Online users are leaving internet passwords in their wills as Britons amass a £2.3 billion digital inheritance, new research suggests.
A poll of 2,000 adults found 25% had more than £200 worth of films, video and music stored online.
Nearly a third considered the sum valuable enough to be passed on to loved ones and 11% have already put internet passwords in their wills.
Without the passwords being included in wills, billions of pounds' worth of films, music and pictures stored in "cloud" services such as Hotmail, Facebook, iCloud and Flickr would be lost.
The research, by cloud computing company Rackspace, found that 53% of those polled held "treasured possessions" in such services.

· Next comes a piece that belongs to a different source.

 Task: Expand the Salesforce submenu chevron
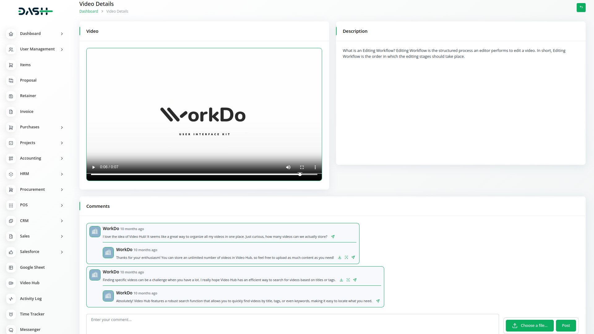[62, 252]
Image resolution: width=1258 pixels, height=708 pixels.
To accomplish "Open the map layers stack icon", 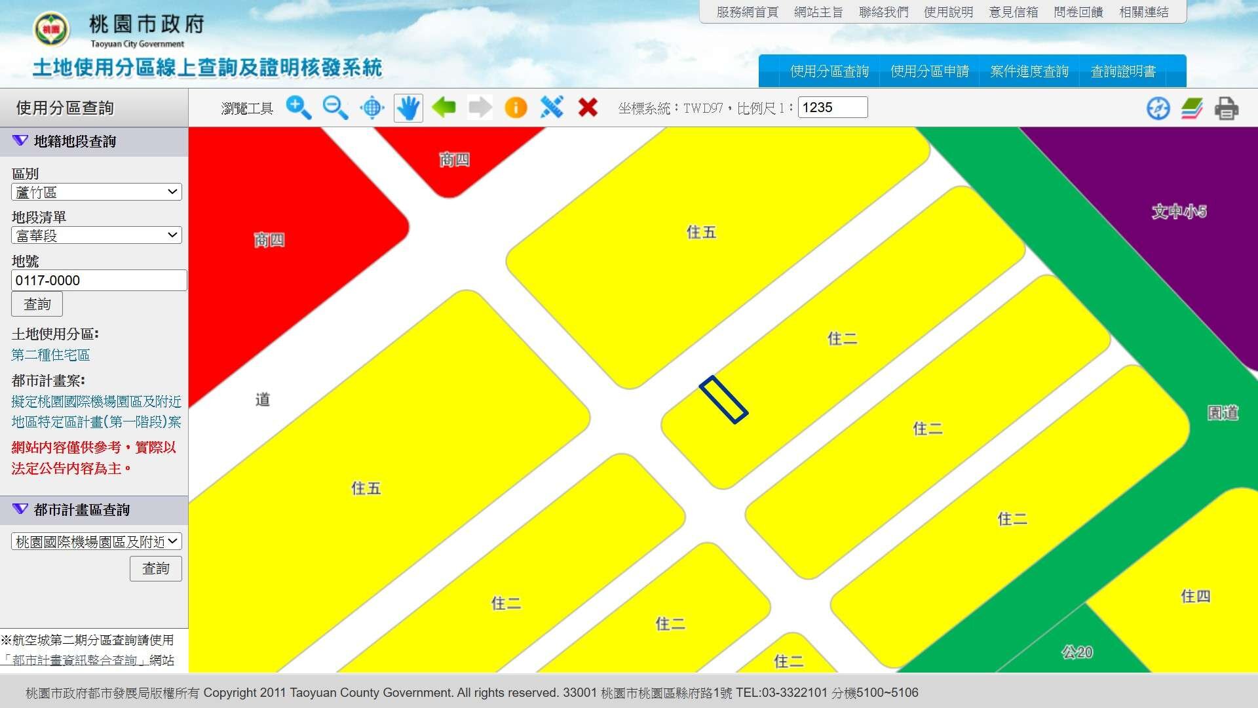I will click(x=1192, y=108).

A quarter said they had "special photos" stored online, one in 10 had treasured videos and the same number kept sentimental emails from loved ones.

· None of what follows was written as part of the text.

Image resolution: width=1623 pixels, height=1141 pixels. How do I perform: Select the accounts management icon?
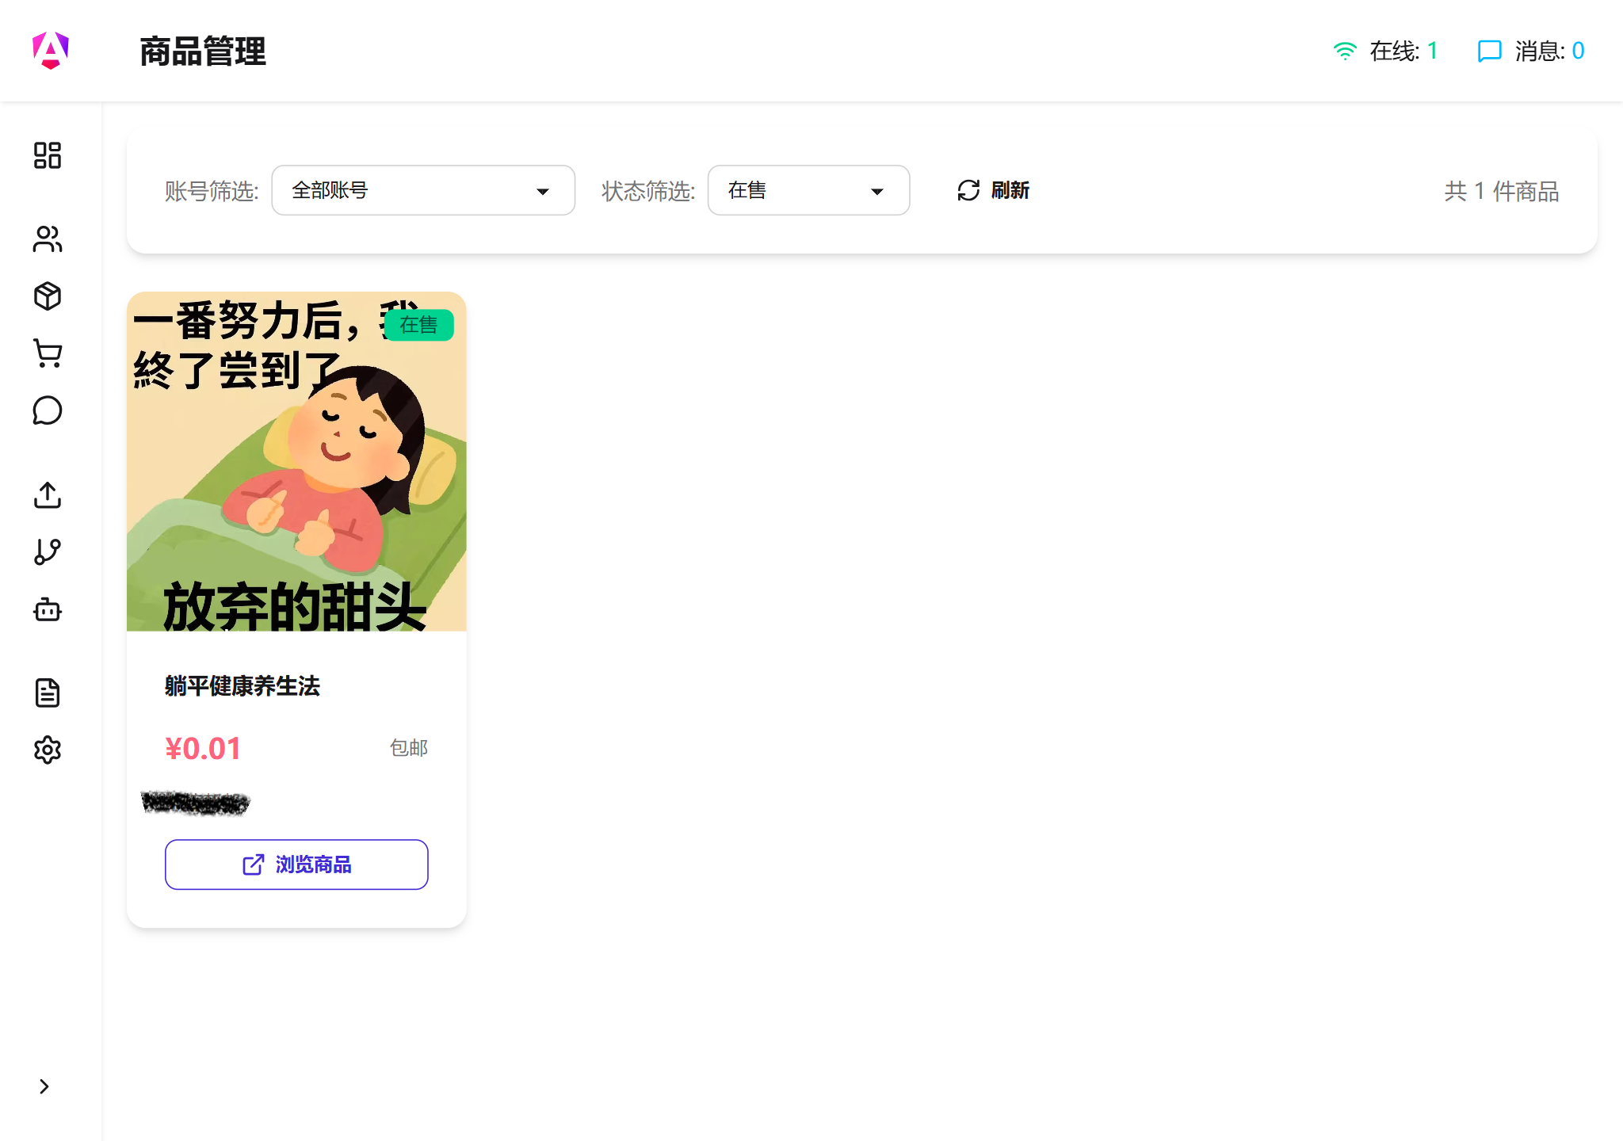click(48, 239)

Lawyers described the passing on of valuable passwords as a major change to the traditional way wills have been drawn up.
Matthew Strain, partner at London law firm Strain Keville, said: "With more photos, books, music and so on being stored online and in digital format, the question of what happens to these when people are gone becomes more important every day.

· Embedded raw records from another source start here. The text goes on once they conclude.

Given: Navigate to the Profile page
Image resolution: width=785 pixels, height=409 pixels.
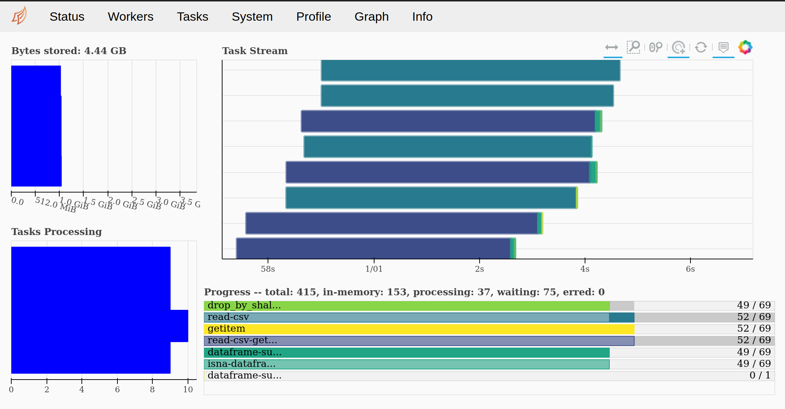Looking at the screenshot, I should coord(313,17).
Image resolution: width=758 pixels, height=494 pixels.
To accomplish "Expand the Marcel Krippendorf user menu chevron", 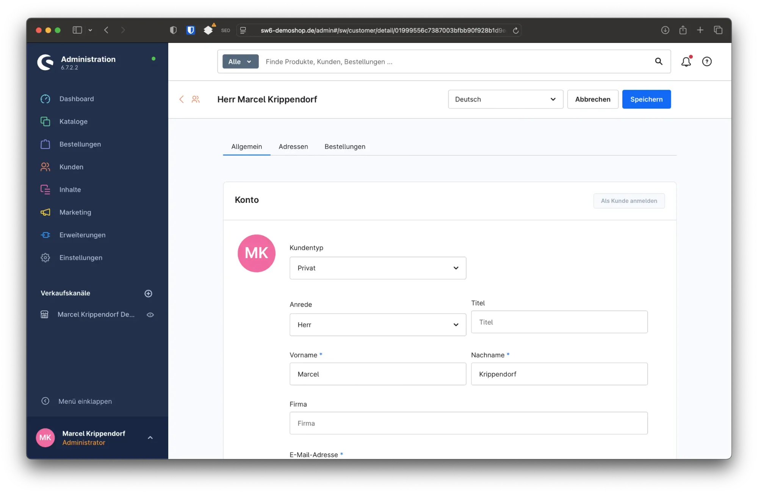I will point(150,438).
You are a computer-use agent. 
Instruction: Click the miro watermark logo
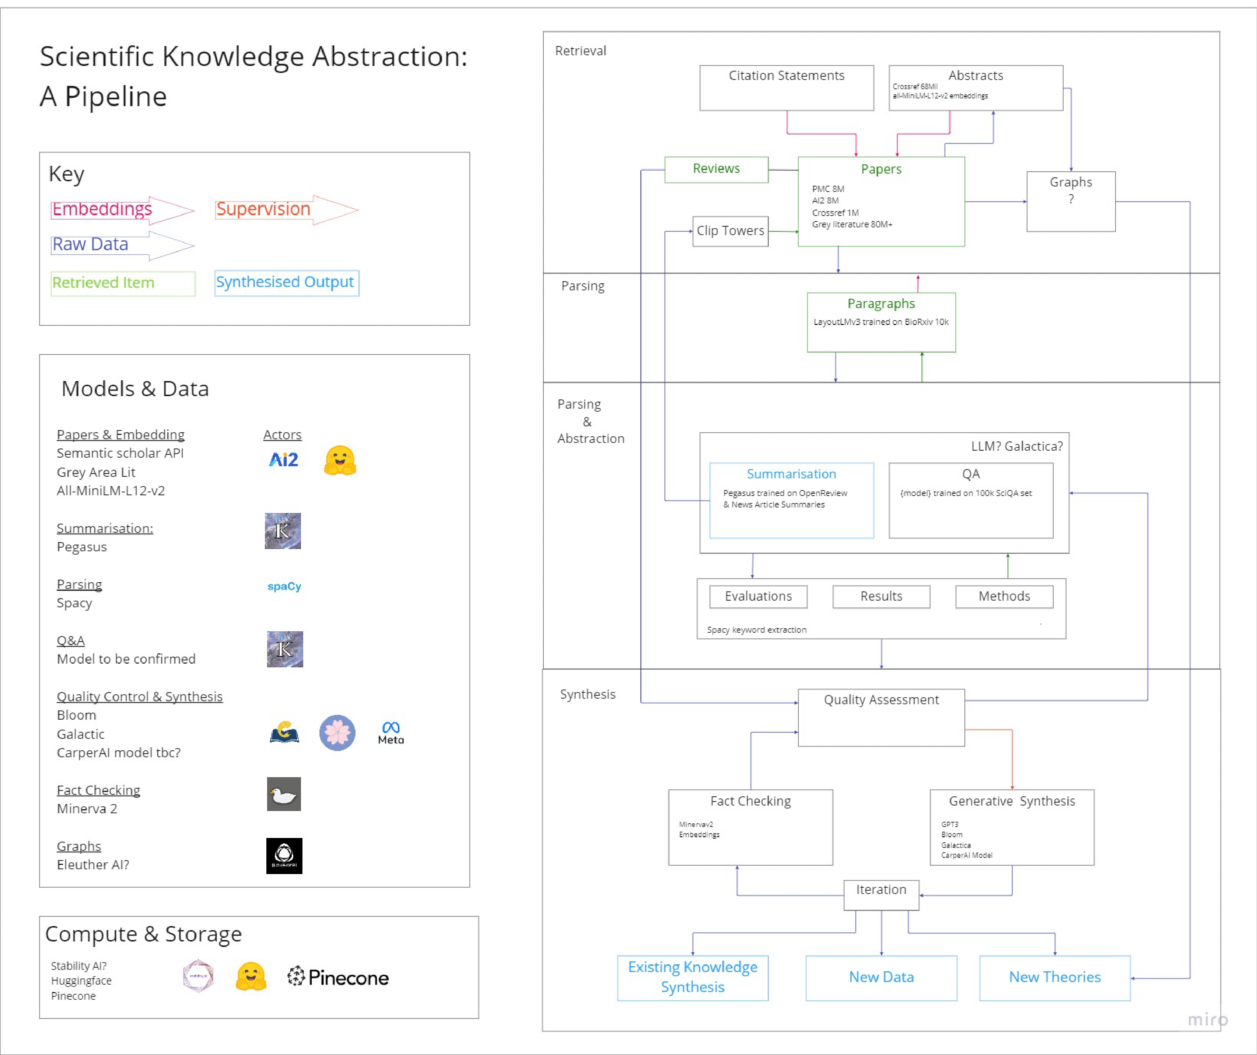point(1208,1019)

"People have not yet come to grips with the value of these digital possessions and the risk is that they may be lost if the owner dies, or even that their estate may be liable for ongoing subscriptions to online magazines or newspapers, for instance.
The study also revealed 66% relied on cloud computing services every day without realising it. By 2020, a third are expected to store all music online while a quarter said all their photos will be kept online. One in seven also said they would no longer own books and will instead read e-books.